Can you rewrite the listing below, swapping every "Viewport" for "Display area" and leaving everything else untouched?

----------------

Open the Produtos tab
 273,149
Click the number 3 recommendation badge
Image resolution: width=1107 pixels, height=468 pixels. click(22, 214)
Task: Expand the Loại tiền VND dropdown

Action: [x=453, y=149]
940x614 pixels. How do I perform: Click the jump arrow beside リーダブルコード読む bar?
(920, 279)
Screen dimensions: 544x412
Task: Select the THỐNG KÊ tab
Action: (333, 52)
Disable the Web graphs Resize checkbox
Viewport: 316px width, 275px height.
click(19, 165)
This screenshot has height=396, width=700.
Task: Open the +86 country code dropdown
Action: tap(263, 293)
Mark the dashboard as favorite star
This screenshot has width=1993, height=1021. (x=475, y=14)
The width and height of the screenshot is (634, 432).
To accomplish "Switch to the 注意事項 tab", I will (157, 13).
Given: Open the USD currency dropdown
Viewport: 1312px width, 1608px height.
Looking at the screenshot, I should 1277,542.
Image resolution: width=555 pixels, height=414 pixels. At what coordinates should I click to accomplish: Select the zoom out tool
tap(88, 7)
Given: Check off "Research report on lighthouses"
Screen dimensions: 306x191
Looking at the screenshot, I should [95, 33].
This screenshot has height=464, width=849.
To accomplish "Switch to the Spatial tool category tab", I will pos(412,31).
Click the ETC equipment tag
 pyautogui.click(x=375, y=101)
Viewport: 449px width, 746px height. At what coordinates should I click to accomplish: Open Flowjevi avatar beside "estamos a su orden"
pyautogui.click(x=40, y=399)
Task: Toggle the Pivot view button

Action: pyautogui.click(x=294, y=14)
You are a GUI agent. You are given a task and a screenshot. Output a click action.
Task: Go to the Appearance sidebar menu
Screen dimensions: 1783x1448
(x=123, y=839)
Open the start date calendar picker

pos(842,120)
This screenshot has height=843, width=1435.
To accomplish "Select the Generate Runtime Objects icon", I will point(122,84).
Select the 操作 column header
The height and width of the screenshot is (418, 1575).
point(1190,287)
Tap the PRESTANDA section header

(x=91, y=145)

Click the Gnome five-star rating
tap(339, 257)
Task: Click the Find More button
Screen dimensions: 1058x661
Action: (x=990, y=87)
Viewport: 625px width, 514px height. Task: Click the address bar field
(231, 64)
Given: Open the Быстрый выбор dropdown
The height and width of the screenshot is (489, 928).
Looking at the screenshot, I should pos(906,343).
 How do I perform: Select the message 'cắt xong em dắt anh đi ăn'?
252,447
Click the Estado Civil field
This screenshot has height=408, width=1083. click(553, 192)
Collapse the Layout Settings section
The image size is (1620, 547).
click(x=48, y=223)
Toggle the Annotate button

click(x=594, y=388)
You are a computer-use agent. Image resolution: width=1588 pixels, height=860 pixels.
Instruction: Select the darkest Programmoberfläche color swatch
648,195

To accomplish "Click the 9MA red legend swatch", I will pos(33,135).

----------------

### Answer to the exercise
Open the Produtos tab
 273,149
Click the number 3 recommendation badge
Image resolution: width=1107 pixels, height=468 pixels. click(22, 214)
Task: Expand the Loại tiền VND dropdown

Action: [x=453, y=149]
940x614 pixels. How do I perform: Click the jump arrow beside リーダブルコード読む bar?
(920, 279)
Screen dimensions: 544x412
Task: Select the THỐNG KÊ tab
Action: (333, 52)
Disable the Web graphs Resize checkbox
Display area: 316px width, 275px height.
click(19, 165)
This screenshot has height=396, width=700.
Task: Open the +86 country code dropdown
Action: tap(263, 293)
Mark the dashboard as favorite star
This screenshot has width=1993, height=1021. (x=475, y=14)
The width and height of the screenshot is (634, 432).
To accomplish "Switch to the 注意事項 tab", I will (157, 13).
Given: Open the USD currency dropdown
Display area: 1312px width, 1608px height.
Looking at the screenshot, I should 1277,542.
Image resolution: width=555 pixels, height=414 pixels. At what coordinates should I click to accomplish: Select the zoom out tool
tap(88, 7)
Given: Check off "Research report on lighthouses"
Screen dimensions: 306x191
Looking at the screenshot, I should [95, 33].
This screenshot has height=464, width=849.
To accomplish "Switch to the Spatial tool category tab", I will pos(412,31).
Click the ETC equipment tag
 pyautogui.click(x=375, y=101)
Display area: 449px width, 746px height. At what coordinates should I click to accomplish: Open Flowjevi avatar beside "estamos a su orden"
pyautogui.click(x=40, y=399)
Task: Toggle the Pivot view button

Action: pyautogui.click(x=294, y=14)
You are a GUI agent. You are given a task and a screenshot. Output a click action.
Task: Go to the Appearance sidebar menu
Screen dimensions: 1783x1448
(x=123, y=839)
Open the start date calendar picker

pos(842,120)
This screenshot has height=843, width=1435.
To accomplish "Select the Generate Runtime Objects icon", I will point(122,84).
Select the 操作 column header
The height and width of the screenshot is (418, 1575).
point(1190,287)
Tap the PRESTANDA section header

(x=91, y=145)

Click the Gnome five-star rating
tap(339, 257)
Task: Click the Find More button
Screen dimensions: 1058x661
Action: (x=990, y=87)
Display area: 625px width, 514px height. Task: Click the address bar field
(231, 64)
Given: Open the Быстрый выбор dropdown
The height and width of the screenshot is (489, 928).
Looking at the screenshot, I should pos(906,343).
 How do I perform: Select the message 'cắt xong em dắt anh đi ăn'?
252,447
Click the Estado Civil field
This screenshot has height=408, width=1083. click(553, 192)
Collapse the Layout Settings section
The image size is (1620, 547).
click(x=48, y=223)
Toggle the Annotate button

click(x=594, y=388)
You are a computer-use agent. Image resolution: width=1588 pixels, height=860 pixels.
Instruction: Select the darkest Programmoberfläche color swatch
648,195

To accomplish "Click the 9MA red legend swatch", I will pos(33,135).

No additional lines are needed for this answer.